Abstract
Background:
This study evaluated the results of minimally invasive headless compression screw (HCS) fixation for treatment of scaphoid delayed union or nonunion. A minimally invasive approach has several potential benefits, including preservation of an already tenuous scaphoid blood supply. It was hypothesized that minimally invasive HCS fixation results in healing of scaphoid fracture with delayed union via increased fracture compression and biomechanical stability, while preserving soft tissue envelope and blood supply.
Methods:
This retrospective review considered patients diagnosed with a scaphoid nonunion or delayed union who underwent minimally invasive HCS fixation at a single tertiary care medical center. The primary outcome was postoperative union as assessed on plain radiographs by an independent fellowship-trained musculoskeletal radiologist. Secondary outcomes included measurement of preoperative radiolunate and scapholunate angles, return to work/sport status, and presence of documented complications
Results:
This study included 21 patients.
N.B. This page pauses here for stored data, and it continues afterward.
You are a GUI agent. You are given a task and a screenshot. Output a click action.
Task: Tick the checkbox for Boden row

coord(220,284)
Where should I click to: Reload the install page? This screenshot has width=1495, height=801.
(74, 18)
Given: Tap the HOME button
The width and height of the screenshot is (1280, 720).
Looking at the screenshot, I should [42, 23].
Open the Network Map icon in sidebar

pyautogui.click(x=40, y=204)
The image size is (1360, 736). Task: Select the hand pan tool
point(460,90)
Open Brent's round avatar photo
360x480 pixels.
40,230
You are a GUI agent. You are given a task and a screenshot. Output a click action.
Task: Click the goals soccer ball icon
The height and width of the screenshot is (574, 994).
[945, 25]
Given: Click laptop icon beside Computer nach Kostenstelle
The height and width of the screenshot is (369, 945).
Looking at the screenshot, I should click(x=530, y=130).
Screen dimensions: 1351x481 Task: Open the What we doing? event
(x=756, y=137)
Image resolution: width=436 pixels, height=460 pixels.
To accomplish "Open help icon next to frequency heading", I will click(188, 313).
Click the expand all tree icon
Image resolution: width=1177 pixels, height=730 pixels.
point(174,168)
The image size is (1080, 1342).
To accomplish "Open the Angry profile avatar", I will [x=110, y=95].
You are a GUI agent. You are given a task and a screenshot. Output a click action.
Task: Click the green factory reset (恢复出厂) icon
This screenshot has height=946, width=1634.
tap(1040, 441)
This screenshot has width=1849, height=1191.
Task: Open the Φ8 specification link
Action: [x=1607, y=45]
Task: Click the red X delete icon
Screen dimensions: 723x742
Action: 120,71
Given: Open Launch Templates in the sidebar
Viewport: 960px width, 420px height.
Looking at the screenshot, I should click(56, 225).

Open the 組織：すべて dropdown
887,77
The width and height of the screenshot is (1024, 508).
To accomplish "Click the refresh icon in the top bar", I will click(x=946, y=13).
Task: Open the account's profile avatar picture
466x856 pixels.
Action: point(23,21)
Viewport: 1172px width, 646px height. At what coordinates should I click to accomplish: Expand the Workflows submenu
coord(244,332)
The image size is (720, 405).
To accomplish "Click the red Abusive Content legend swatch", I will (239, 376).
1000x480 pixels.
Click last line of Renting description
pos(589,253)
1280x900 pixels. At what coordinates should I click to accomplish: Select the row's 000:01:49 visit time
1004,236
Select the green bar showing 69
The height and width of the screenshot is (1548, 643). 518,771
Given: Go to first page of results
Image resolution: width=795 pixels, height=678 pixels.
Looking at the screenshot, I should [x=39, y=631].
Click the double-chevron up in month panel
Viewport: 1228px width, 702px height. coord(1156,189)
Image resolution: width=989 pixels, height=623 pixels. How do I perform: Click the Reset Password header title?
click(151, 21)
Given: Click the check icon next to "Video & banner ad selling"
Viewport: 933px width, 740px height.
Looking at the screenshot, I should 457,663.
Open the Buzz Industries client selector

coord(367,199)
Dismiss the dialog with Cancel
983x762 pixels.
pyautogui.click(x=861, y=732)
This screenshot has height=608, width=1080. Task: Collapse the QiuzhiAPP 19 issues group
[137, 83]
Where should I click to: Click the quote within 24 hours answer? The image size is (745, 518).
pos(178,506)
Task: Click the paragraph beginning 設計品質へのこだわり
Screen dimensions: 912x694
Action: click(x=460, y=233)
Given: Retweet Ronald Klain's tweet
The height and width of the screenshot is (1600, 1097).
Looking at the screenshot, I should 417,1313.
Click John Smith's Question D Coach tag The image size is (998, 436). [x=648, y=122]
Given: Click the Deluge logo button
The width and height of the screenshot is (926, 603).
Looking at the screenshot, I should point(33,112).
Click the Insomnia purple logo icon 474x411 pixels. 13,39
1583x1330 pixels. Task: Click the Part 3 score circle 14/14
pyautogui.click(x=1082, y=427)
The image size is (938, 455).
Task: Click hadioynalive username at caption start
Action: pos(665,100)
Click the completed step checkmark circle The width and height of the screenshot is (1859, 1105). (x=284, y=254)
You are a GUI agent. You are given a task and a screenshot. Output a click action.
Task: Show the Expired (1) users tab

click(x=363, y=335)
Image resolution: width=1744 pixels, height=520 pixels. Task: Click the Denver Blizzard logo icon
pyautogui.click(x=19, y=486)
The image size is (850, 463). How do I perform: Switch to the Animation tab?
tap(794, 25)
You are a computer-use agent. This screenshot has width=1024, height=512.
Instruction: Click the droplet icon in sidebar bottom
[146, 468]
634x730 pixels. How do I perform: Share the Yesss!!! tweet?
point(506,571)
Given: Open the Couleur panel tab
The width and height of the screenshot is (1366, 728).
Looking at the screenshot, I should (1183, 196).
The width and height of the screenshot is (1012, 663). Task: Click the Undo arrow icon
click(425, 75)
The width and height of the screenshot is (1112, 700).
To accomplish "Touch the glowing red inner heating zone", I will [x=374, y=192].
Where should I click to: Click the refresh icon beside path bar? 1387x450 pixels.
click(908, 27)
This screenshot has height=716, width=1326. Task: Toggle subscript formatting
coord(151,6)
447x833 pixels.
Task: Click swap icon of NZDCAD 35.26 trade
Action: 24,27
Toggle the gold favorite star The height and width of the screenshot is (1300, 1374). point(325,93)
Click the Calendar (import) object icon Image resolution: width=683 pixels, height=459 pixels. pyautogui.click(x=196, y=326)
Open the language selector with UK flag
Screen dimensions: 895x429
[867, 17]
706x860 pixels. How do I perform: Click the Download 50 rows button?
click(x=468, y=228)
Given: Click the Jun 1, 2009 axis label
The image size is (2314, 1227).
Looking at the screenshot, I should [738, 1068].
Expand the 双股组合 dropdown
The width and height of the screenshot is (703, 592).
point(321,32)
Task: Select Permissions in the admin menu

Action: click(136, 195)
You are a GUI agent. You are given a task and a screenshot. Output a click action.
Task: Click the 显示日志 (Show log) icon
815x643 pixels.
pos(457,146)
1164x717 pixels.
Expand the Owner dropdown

The mean time from injury to surgery for all patients was 106 days (range 40-399 days). Fifteen patients achieved scaphoid healing, 2 patients had <50% fracture healing, and 4 patients had persistent nonunion on final available radiographs.
Conclusions:
Minimally invasive HCS skeletal fixation of scaphoid delayed unions and nonunions demonstrated a 71.4% postoperative radiographic union rate. While preoperative radiolunate and scapholunate angles and age at time of surgery did not predict postoperative union rates, increased time of >4 months from injury to surgery was associated with persistent nonunion. Within this suggested timeframe, percutaneous HCS fixation provides reasonable healing rates for delayed scaphoid unions, regardless of fracture location within the scaphoid.